Understanding the binding interaction between methotrexate and human alpha-2-macroglobulin: Multi-spectroscopic and computational investigation

Methotrexate (MTX) is advised in the treatment of solid tumours, hematologic malignancies and autoimmune disorders. On reaching the circulation, 60% of MTX is bound to the proteins present in serum. Alpha-2-macroglobulin (alpha M-2) is a plasma proteinase inhibitor with numerous functions such as binding, transportation and targeting of molecules. Our studies are the first attempt to investigate the binding interaction of pharmacologically important drug MTX, and highly abundant proteinase inhibitor- alpha M-2. The protein functional activity assay shows 53% decrease in antiproteolytic potential of alpha M-2 upon drug interaction.

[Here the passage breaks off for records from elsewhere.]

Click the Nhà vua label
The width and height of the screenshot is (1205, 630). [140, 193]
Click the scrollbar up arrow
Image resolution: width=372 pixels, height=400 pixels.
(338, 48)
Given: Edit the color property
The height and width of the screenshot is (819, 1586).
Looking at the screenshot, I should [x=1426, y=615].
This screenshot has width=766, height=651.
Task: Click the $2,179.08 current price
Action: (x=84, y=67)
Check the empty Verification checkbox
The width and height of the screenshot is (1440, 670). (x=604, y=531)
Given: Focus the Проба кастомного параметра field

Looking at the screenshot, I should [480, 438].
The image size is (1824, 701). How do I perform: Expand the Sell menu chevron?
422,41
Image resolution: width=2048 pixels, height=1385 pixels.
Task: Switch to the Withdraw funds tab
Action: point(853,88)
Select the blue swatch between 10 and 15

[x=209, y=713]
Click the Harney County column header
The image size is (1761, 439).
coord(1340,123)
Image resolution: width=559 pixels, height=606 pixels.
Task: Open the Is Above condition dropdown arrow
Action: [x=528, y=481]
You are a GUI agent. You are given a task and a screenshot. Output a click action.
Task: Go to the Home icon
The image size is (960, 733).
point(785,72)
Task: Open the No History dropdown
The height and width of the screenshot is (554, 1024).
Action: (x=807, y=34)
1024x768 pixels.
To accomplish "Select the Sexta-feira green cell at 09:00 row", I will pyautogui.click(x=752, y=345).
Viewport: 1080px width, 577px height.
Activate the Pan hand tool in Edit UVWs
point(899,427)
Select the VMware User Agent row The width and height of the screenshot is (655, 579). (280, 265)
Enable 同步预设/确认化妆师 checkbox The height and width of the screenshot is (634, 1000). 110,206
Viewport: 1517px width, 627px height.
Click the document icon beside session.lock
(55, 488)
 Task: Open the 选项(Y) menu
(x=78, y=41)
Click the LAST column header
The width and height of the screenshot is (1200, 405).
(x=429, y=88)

The binding of MTX with alpha M-2 was studied by various biophysical methods. UV-visible absorption spectroscopy reveals hyperchromicity of alpha M-2 spectra upon drug binding. The intrinsic fluorescence spectra show quenching in fluorescence intensity of alpha M-2 and the mechanism of quenching was found to be static in nature. Far UV-CD spectra unveil slight alteration in secondary structure of alpha M-2 upon drug binding. Isothermal titration calorimetry (ITC) reveals the value of thermodynamic parameters and which affirms the binding process to be spontaneous and exothermic. Molecular docking illustrates that Asn173, Leu1298, Gly172, Lys1240, Gln1325, Ser1327, Glu913, Asn1139, Lys1236, Leu951 and Arg1297 were the key residues involved during interaction process. Molecular dynamics (MD) simulation studies suggest that MTX form a stable complex with alpha M-2. Our study assumes importance from the fact that MTX is known to bind plasma proteins quite efficiently.